(Saved entries)
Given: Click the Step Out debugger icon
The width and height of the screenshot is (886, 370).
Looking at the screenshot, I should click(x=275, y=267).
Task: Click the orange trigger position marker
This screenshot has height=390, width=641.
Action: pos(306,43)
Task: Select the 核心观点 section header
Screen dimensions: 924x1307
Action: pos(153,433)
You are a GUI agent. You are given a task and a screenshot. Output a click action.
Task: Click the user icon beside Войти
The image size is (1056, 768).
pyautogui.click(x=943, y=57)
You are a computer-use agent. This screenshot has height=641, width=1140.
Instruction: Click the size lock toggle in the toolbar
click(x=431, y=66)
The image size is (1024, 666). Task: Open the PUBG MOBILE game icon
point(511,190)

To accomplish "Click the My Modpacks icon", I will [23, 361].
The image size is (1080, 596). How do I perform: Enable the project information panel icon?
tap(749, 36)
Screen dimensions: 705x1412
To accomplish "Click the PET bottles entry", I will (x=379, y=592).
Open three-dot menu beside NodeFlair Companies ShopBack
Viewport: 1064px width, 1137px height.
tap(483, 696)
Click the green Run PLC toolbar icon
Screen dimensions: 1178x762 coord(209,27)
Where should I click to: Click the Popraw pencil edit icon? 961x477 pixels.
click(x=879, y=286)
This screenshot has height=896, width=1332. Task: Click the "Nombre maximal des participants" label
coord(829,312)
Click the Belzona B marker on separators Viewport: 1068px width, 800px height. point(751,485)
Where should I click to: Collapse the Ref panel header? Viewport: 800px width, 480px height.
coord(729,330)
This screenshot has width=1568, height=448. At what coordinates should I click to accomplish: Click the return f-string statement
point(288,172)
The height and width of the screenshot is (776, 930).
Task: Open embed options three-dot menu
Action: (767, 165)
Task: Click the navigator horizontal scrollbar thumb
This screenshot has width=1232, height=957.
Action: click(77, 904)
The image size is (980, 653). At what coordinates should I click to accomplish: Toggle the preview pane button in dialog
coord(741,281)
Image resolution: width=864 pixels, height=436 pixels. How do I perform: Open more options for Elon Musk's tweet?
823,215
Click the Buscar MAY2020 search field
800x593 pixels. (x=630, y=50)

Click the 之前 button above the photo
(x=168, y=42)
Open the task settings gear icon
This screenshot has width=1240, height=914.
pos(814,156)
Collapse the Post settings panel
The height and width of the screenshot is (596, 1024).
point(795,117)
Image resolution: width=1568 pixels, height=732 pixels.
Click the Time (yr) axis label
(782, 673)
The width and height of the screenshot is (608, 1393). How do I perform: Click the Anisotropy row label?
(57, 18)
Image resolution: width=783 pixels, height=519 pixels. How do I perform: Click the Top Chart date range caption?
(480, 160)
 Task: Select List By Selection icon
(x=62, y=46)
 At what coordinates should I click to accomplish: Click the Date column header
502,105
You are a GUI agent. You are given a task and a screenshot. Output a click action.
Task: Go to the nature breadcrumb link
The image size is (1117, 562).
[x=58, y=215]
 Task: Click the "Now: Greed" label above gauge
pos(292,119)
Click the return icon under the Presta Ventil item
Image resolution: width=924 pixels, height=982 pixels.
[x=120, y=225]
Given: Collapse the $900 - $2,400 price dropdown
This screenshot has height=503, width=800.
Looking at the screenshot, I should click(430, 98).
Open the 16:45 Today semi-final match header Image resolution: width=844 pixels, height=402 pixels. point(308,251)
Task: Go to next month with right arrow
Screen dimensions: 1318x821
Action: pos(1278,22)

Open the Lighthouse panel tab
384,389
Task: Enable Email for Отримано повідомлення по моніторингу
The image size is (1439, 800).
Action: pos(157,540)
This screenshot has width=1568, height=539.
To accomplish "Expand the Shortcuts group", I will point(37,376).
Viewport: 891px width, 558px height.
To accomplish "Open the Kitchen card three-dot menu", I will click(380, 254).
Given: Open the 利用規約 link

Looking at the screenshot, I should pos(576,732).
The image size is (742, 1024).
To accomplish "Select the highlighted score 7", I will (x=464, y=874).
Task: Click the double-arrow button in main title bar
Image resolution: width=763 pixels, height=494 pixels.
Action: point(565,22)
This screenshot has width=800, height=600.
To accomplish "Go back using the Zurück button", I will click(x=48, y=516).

*WHAT YOU NEED TO DO:* The answer should consist of all lines from the records above that hold the word "beside".

*WRITTEN REPLY:*
Task: Click the user icon beside Войти
Open three-dot menu beside NodeFlair Companies ShopBack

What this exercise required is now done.